# New Member



## Raktor (Oct 16, 2007)

Hey,

Not good with introductions, but bullet points simplify things.


16 year old
Melbourne, Australia
Part time computer technician, when I'm not at school (Year 11)
I do lighting/audio/multimedia
Curious about stage management
Lighting designer/operator for the Australian premiere of High School Musical (Technically, as stated by MTI/Hal Leonard. Although it wasn't really the premiere...)
Volunteer myself out a lot to local amateur groups and events to gain experience from the 'big guys'
Mainly into lighting, but more the technical side rather than the creative side
Dislike school politics where staff members who know less than students make all the technical decisions
Dislike students complaining about the above


----------



## soundlight (Oct 16, 2007)

Welcome aboard! I usually perform a short interrogation, but I'll leave that to Gaff & company.


----------



## Logos (Oct 16, 2007)

Hello fellow australian, there's a few of us on board. The questions that get asked are:
Do you have a website? If so post it, we are a nosey bunch.
Can you tell us where you work?
You seem to have told us what you do. Read the threads use the search engine and don't be afraid to ask questions, none of us bite, well, there's Gafftaper but if you wear gloves when you pat him you should be alright.
There is some interest as to which side of the pirate/ninja battle you might stand on and at the moment we are not discussing metric measurements.
Just remember these heathens from the US use 120v and have so many different connectors you need to carry around a picture book to keep track.


----------



## Van (Oct 16, 2007)

Welcome aboard! Answer what you can, ask what you want. Those are my best words of advice. Well those and, try to ignore Hughsie and Gafftaper, they can be .........Odd.


----------



## gafftaper (Oct 16, 2007)

I'm not Odd I'm EVEN!!
_at least that's what the man in the white coat says my medication is for_

Welcome to the Booth! Ask questions if you have them and share what you know. Get to know the search function there is a METRIC ton of information already available in the archives. There are lots of nice people around here who are eager to encourage and teach young technicians to develop their skills. We also have fun once in a while.


----------



## len (Oct 16, 2007)

Raktor said:


> [*]Dislike school politics where staff members who know less than students make all the technical decisions
> [*]Dislike students complaining about the above
> [/LIST]



The world is usually managed by those who don't know how to operate anything and operated by those who aren't in charge of anything.


----------



## Van (Oct 16, 2007)

len said:


> The world is usually managed by those who don't know how to operate anything and operated by those who aren't in charge of anything.


 
Is that like the old saying;
" We, the unwilling,
Led by the unkowing,
Have done so much,
with so little,
for so long,
that we are now capable
of doing anything, with nothing."


----------



## gafftaper (Oct 16, 2007)

Sadly I have to say get used to it. It doesn't go away in college, in the working world, on Broadway, in theater or not in theater... 80 years from now when you are in a home and just need a little medicine so you can spend your last days in peace, someone who has no idea what your problem is will be deciding if you get that medicine or not. 

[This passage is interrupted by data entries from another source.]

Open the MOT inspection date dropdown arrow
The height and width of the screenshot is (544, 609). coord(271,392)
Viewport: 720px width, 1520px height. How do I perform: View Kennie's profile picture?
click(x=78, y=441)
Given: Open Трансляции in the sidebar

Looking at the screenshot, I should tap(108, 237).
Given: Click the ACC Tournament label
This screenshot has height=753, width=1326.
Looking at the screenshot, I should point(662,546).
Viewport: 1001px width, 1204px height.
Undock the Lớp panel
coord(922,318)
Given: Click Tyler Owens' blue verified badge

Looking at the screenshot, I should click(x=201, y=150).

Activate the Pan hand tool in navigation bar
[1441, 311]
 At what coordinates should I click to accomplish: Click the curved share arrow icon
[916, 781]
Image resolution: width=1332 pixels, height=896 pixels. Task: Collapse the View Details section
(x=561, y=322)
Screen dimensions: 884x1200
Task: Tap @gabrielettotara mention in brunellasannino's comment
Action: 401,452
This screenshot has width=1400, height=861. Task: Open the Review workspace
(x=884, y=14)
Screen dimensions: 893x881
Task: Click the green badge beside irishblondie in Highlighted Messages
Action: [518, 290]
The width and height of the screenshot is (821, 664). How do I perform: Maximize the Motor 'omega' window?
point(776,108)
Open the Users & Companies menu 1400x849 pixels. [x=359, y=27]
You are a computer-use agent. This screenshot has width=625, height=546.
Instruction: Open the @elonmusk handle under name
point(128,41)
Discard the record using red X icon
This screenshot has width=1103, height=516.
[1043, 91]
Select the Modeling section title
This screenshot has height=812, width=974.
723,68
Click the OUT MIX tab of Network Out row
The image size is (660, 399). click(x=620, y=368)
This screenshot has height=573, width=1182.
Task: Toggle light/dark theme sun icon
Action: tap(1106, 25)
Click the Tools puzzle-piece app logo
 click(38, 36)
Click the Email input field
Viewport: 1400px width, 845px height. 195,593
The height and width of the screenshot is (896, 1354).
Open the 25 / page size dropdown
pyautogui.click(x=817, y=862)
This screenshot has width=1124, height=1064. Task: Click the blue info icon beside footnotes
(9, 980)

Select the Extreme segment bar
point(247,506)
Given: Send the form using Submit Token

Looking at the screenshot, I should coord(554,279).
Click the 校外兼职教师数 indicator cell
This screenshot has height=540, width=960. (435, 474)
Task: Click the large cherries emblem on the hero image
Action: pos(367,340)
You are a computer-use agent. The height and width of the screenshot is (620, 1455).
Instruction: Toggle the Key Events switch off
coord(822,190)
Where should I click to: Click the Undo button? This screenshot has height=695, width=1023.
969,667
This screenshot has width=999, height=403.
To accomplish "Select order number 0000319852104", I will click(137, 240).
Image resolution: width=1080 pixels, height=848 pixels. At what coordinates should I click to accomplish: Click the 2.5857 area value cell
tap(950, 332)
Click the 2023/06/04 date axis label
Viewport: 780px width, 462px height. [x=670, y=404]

We all hate it but that's the way it works. So learn to work with it and change what you can and accept what you can't change.


----------



## avkid (Oct 16, 2007)

gafftaper said:


> Learn to work with it and change what you can and accept what you can't change.


The serenity prayer-
"Dear God,
Grant me the serenity to accept
the things I cannot change;
Courage to change the
things I can;
And wisdom to
know the difference."


----------



## Van (Oct 16, 2007)

avkid said:


> The serenity prayer-
> "Dear God,
> Grant me the serenity to accept
> the things I cannot change;
> ...


 
I lIke this version as well,
""Dear God, grant me the serenity to prioritize 
the things I cannot delegate,
the courage to say 'no' when I need to,
and the wisdom to know when to go home."


----------



## gafftaper (Oct 16, 2007)

Isn't there an old T.D.'s version that goes...

"Dear God,
Grant me the serenity to accept
the things I cannot change;
Courage to change the things I can;
And wisdom to know where to hide the bodies."


----------



## Raktor (Oct 17, 2007)

Website: http://raktor.net/ and http://bsodtv.org/

raktor.net is my personal site - Links to all of my other homes around the internet where I can be found. BSoD is an IPTV show that I'm the web developer of, and I contribute segments occasionally.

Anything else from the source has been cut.